If – as it implies – this leads to significant divergence from EU standards, goods would have to be heavily checked when crossing borders. This could seriously interrupt supply chains and lead to wastage of some goods such as perishable medicine components or fresh food. In a world already struggling with shortages, the prospect of lorry-loads of essentials held up or even rotting at the ports is hard to stomach.
Luckily, it’s not too late for the government to change tack. The model trade and regulatory deals that the Trade Justice Movement published last week present a real alternative that places public health and the secure supply of goods as top priorities.
In this model, tariff-free trade between the EU and UK would continue. A strong and dynamic ‘level playing field’ would also ensure that the UK keeps up vital minimum standards and can therefore avoid extensive border friction with the EU. Medicines, food and other goods could continue to flow freely across the channel, helping to get vital products to where they are needed.
The level playing field would also extend to public health, social and environmental regulation, thereby fixing minimum standards in international law. This would ensure, for instance, that the UK maintains decent air quality – an area where the UK has resisted taking action except when pressured by the EU. High standards in these areas can have a real impact on public health, with researchers recently finding a link between air pollution and COVID-19 deaths.
The model deals also prioritise protection of the health service, by completely exempting it, along with social care and all other public services, from the requirements of the trade deal. This would allow hospitals and care homes to focus on care rather than trade obligations, and ensure that they can reverse privatisation where this would improve outcomes. This could be vital in areas such as hospital cleaning, where outsourcing has led to 50% higher rates of MRSA cross-infection. It is crucial that such problems don’t get locked in place through our new trade treaty with the EU.
Making trade policy during a crisis is deeply challenging, leading to widespread calls for these talks to be paused.

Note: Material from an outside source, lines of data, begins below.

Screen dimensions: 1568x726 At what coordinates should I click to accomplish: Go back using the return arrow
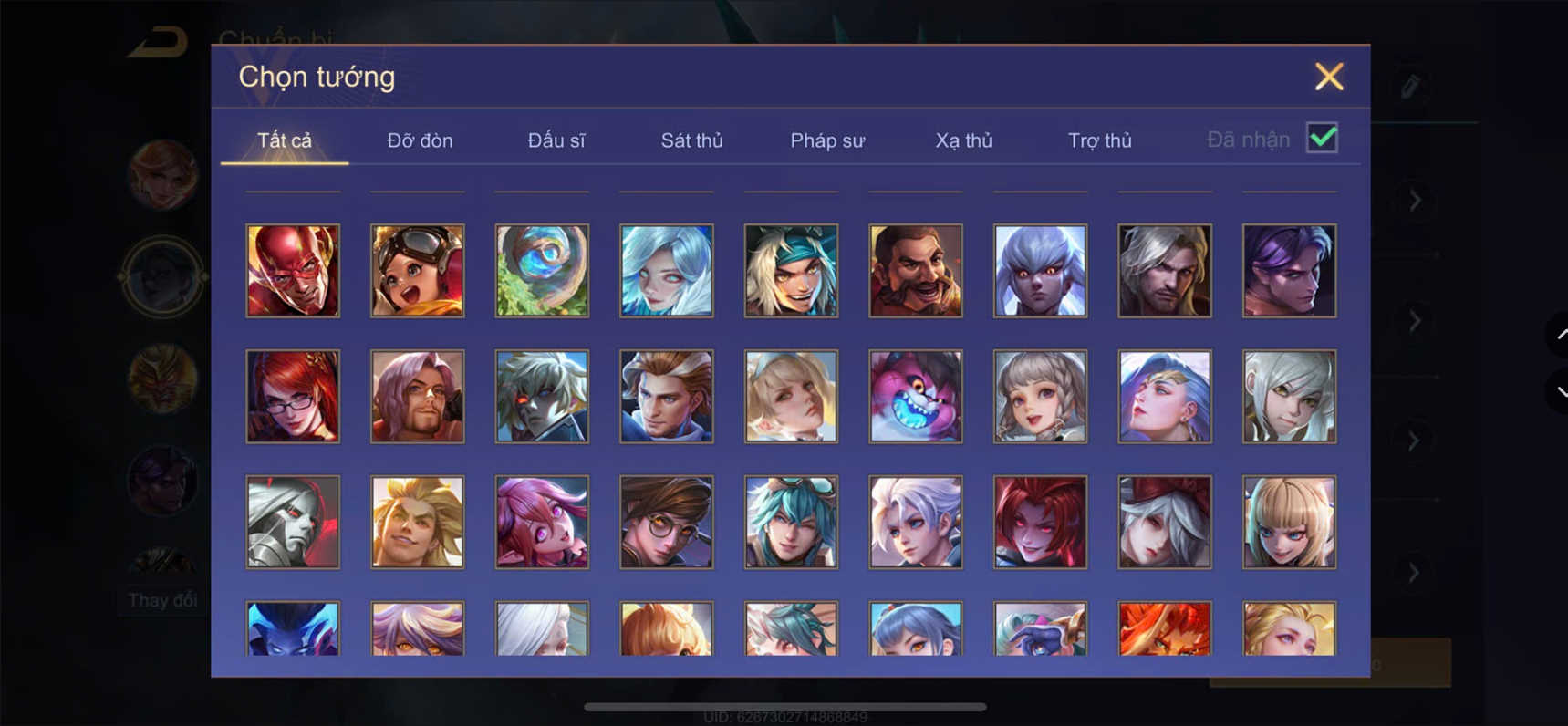point(158,42)

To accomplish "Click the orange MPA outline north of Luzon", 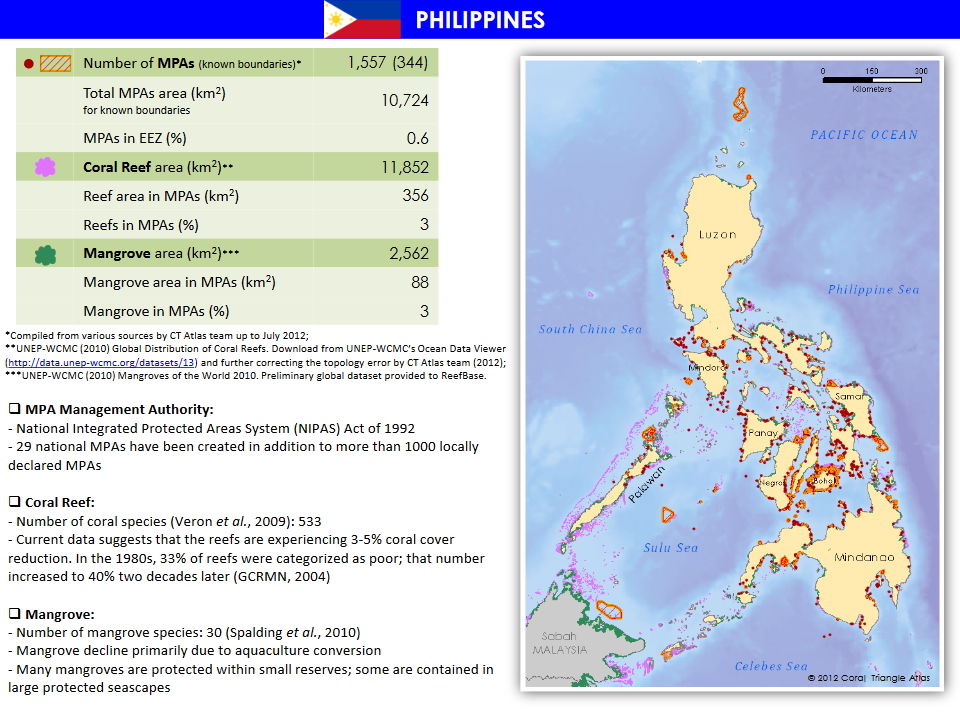I will click(740, 104).
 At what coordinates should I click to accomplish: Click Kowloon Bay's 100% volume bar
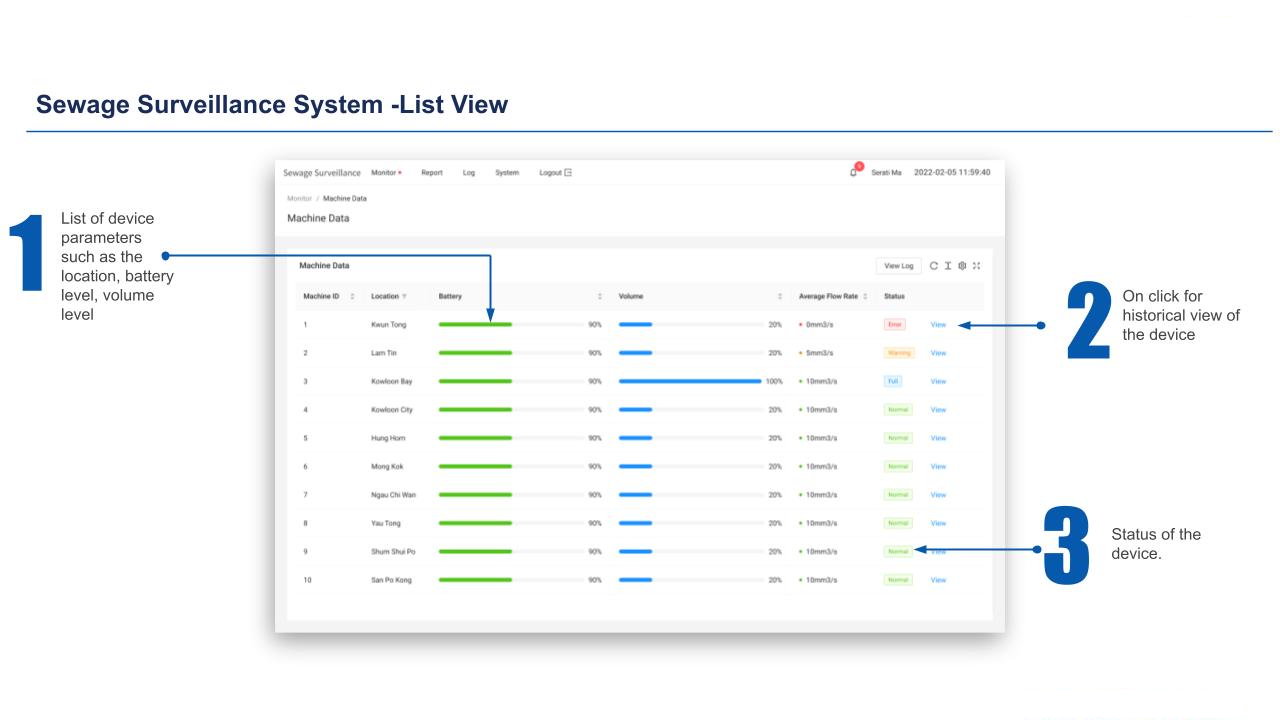690,381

However, if the government is determined to press on, they must adapt to our changing circumstances and push for a future relationship that will benefit people in Britain. Right now, we need access to medicines, secure food supplies, and support for our health and health service. The government’s position in trade negotiations should reflect these urgent priorities.
Laura Bannister is a Senior Advisor for EU-UK Trade at the Trade Justice Movement, a network of nearly sixty civil society organisations campaigning for trade rules that work for people and planet.